Now I'm grown, I wonder what Lady saw. She was just the oldest child on the porch, seventeen, with a three-year-old daughter. Never certain of feeding, I did not welcome hunger. I looked and wanted to suck; Lady looked and wanted to suckle-feed. We were both envious.
Later, when it looked like the four o'clock flowers opened their faces to the sun, but really when they smiled their relief to the arriving shade, when the baby of the house, Other, slept on a cool soft pallet and I tried to sleep on a hot rug in the kitchen, Lady called for a basin of water and a glass of sweet milk, and I was roused to serve it.

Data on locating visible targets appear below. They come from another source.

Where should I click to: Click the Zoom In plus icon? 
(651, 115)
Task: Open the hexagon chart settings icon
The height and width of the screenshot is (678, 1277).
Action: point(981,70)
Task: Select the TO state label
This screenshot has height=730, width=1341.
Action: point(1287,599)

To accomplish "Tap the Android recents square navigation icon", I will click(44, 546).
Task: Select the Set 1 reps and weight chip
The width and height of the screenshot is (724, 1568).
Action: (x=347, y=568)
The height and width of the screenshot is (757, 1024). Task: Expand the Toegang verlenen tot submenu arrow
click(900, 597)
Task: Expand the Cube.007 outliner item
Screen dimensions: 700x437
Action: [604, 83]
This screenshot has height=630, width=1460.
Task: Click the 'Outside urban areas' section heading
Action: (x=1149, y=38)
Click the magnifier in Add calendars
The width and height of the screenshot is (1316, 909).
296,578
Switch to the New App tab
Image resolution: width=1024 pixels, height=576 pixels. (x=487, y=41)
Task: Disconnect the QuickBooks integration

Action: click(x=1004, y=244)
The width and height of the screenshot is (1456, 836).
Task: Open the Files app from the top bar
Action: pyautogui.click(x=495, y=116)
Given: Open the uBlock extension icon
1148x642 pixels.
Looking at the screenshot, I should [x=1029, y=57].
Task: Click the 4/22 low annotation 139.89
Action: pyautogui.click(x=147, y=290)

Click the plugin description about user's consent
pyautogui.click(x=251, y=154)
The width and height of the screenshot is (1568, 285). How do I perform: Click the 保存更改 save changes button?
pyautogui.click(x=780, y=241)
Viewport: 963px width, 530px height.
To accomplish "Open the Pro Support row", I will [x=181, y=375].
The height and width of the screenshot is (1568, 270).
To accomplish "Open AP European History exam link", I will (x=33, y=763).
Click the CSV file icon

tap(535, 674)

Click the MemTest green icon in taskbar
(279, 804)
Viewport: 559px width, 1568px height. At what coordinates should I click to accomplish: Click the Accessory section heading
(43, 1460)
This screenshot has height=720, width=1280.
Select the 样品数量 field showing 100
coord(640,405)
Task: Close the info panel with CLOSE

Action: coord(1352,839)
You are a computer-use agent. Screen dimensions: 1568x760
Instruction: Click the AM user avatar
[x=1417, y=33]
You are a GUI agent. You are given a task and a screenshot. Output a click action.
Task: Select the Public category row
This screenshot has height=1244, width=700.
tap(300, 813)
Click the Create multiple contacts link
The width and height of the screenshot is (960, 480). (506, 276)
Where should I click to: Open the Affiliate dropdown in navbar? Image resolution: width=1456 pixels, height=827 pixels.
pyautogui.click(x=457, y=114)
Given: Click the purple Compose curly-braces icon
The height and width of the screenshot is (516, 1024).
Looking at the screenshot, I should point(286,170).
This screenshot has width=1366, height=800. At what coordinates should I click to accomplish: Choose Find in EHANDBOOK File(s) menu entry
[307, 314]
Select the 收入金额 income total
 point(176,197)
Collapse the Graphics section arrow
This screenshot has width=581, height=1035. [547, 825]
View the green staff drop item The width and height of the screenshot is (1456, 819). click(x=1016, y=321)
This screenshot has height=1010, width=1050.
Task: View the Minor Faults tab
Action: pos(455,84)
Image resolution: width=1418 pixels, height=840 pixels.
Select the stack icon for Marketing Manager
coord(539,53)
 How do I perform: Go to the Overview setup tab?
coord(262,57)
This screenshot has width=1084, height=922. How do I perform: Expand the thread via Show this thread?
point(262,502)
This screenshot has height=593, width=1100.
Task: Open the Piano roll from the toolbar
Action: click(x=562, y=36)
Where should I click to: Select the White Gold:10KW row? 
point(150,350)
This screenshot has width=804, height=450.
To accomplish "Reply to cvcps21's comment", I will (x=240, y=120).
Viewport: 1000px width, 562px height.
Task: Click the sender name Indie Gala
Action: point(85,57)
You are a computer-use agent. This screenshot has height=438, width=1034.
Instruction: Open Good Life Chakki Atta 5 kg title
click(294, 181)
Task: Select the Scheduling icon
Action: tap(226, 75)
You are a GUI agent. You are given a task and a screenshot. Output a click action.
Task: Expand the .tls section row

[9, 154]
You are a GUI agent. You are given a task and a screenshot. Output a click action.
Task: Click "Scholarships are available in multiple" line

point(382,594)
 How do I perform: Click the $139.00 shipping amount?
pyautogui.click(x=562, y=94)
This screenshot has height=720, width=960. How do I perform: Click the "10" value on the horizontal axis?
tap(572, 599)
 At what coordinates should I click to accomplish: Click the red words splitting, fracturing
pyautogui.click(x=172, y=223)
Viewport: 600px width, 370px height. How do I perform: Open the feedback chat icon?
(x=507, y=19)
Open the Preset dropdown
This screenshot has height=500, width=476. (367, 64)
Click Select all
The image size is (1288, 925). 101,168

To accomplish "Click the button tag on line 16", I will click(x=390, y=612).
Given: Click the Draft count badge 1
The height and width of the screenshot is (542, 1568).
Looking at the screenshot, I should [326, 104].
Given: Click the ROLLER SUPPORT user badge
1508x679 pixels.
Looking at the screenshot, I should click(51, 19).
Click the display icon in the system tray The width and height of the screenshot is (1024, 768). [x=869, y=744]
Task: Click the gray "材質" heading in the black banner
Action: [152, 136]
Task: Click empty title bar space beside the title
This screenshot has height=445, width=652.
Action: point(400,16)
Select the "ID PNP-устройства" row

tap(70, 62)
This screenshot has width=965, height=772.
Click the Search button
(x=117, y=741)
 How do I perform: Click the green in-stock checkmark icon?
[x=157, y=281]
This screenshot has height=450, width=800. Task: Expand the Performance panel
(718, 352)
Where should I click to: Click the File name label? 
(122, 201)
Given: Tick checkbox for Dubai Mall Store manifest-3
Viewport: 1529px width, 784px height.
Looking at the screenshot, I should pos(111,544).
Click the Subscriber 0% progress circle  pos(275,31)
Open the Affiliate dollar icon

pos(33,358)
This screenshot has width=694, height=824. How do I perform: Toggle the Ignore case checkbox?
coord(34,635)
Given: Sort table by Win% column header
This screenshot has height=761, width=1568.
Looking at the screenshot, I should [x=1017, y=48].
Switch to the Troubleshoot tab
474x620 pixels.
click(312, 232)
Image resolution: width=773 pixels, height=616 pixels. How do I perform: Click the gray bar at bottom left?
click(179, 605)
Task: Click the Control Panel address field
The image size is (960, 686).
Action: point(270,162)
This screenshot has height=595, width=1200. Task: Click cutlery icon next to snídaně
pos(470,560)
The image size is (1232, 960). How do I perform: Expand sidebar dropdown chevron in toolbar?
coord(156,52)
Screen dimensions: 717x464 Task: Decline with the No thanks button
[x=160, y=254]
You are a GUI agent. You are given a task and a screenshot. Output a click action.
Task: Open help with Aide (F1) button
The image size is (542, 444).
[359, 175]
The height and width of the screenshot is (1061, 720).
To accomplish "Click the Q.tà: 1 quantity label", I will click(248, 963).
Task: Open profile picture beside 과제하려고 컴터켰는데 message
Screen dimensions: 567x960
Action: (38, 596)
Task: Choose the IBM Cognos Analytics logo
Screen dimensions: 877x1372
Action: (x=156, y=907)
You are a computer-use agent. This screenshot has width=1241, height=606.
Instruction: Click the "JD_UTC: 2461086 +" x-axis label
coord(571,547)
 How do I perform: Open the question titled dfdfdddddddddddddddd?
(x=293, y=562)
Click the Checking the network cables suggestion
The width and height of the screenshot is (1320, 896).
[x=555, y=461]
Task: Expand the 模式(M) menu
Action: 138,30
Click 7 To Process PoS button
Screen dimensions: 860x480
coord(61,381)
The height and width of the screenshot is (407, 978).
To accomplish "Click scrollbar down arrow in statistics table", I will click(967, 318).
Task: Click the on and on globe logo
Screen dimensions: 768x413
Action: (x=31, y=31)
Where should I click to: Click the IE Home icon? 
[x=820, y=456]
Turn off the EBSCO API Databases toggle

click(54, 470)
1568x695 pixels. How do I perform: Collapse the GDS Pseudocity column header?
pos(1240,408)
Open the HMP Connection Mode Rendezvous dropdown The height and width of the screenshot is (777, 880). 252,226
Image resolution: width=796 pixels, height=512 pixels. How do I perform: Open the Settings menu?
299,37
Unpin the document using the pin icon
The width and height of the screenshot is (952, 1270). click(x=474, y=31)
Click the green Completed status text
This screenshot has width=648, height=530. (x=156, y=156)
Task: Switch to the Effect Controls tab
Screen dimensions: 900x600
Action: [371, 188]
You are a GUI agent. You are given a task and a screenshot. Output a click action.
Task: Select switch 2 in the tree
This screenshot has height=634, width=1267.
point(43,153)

Or was it when Other was napping on a pallet in her room and I was one of the children fanning the flies away from little Miss while she slept, that Lady called from the next room, "Mammy, send Cindy up with some cool water and a glass of sweet milk. I'm thirsty and I want a sponge bath." I walked in with what she wanted. Lady made herself comfortable in her rocking chair. "Are you hungry?" I nodded. She handed me the glass of milk. I hesitated. "You can drink it." I took the glass and drank. She took the glass from my hand and drank right after me. I was surprised. Really I was astounded. I didn't know the word then, but that's what I was.
"Help me unbutton my dress; I want to wash." I helped her take off her dress. Her bared breast was just a little thing with a dented nipple almost as big as the circle it stood in. The circle was that tiny. "Are you still hungry?" I nodded again.
She pulled me onto her lap and I suckled at her breast till her warm milk filled me. As always, it was a cheering surprise for both of us. We had been sharing these little spurred-by-envy suppers all my memory, but each time the milk came and how long it came without running out was a mystery to us both. Later, when I slept beside her, she said, "You're my little girl, aren't you?"